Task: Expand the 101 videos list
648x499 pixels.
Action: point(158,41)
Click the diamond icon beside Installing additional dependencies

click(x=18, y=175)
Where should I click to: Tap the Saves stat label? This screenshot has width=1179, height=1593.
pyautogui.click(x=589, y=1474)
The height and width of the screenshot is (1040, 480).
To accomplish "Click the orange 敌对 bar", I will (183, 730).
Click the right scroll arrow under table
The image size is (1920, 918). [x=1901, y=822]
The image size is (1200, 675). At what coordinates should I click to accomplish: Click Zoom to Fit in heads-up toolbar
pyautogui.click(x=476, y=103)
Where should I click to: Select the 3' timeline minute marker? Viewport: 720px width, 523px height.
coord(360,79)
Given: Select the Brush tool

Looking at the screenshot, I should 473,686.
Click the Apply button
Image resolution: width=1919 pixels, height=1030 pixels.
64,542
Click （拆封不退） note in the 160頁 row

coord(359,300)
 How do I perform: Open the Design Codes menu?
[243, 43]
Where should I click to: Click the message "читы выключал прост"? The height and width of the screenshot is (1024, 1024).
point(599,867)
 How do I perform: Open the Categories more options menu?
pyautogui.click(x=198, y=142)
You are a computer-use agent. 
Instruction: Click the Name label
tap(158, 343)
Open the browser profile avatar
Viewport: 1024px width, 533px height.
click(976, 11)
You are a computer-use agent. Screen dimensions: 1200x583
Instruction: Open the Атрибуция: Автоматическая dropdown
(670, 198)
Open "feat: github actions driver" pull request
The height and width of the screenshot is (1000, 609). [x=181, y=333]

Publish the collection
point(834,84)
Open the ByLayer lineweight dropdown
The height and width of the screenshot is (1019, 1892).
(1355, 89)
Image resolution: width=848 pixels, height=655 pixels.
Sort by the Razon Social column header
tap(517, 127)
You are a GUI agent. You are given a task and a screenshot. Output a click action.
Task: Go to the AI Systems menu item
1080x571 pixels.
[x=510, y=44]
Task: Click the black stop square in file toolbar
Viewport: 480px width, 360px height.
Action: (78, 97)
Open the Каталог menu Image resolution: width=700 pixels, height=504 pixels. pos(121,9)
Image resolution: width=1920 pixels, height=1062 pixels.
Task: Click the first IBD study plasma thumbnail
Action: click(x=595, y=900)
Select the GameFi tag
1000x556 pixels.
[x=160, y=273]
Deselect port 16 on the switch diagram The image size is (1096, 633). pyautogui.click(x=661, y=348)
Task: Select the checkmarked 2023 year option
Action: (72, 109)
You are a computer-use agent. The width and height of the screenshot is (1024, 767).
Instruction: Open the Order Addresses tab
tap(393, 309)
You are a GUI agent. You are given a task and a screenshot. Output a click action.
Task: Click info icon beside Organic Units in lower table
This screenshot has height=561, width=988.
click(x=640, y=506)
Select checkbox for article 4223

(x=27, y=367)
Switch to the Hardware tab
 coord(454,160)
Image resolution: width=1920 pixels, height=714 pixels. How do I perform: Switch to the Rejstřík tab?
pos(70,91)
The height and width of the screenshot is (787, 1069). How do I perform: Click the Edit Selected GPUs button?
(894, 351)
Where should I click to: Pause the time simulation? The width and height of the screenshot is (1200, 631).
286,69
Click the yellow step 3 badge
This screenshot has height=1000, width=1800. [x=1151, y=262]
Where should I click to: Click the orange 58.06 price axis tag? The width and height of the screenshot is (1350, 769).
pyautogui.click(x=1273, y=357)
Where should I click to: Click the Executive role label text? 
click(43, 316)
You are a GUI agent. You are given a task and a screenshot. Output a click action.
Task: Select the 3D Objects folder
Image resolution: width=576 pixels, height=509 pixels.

◆ ◆ ◆ ◆

Task objective: Scan the entries above. Copy each line that has the string "computer".

Response to the exercise:
You are a computer-use agent. 
You are a computer-use agent. Screen dimensions: 1200x583
You are a computer-use agent. The width and height of the screenshot is (1024, 767).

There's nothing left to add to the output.